Objective:
Pull out each line of the rows below that contains the word "Open". Match case exactly.

|---|

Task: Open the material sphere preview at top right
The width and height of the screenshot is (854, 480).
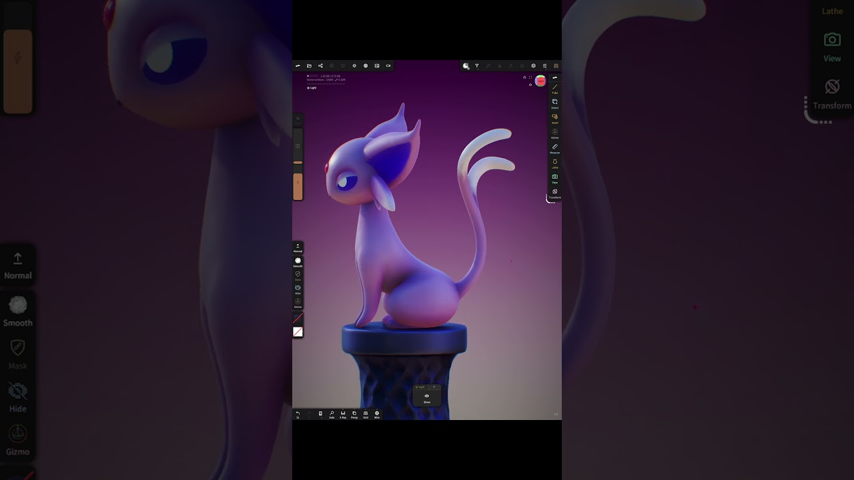Action: click(540, 81)
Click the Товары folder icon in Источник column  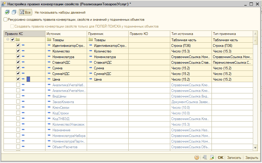coord(49,40)
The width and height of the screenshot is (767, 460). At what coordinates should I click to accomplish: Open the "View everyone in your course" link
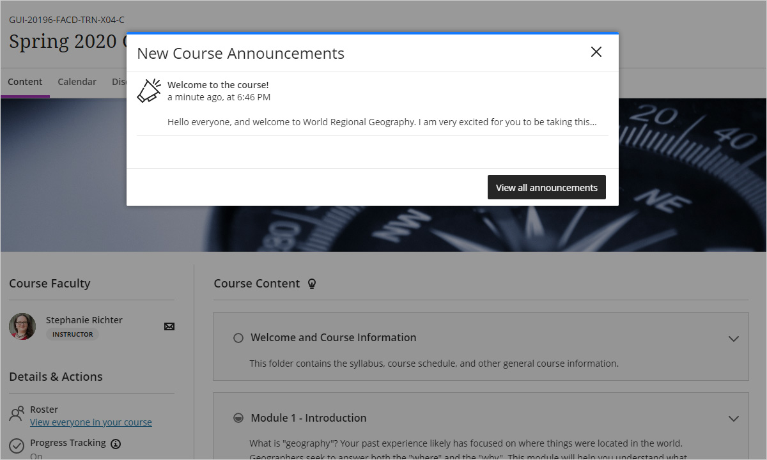pyautogui.click(x=91, y=422)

|---|

Reply:
Task: Open the material sphere preview at top right
The width and height of the screenshot is (767, 460). At what coordinates should I click to accomplish: Open the "View everyone in your course" link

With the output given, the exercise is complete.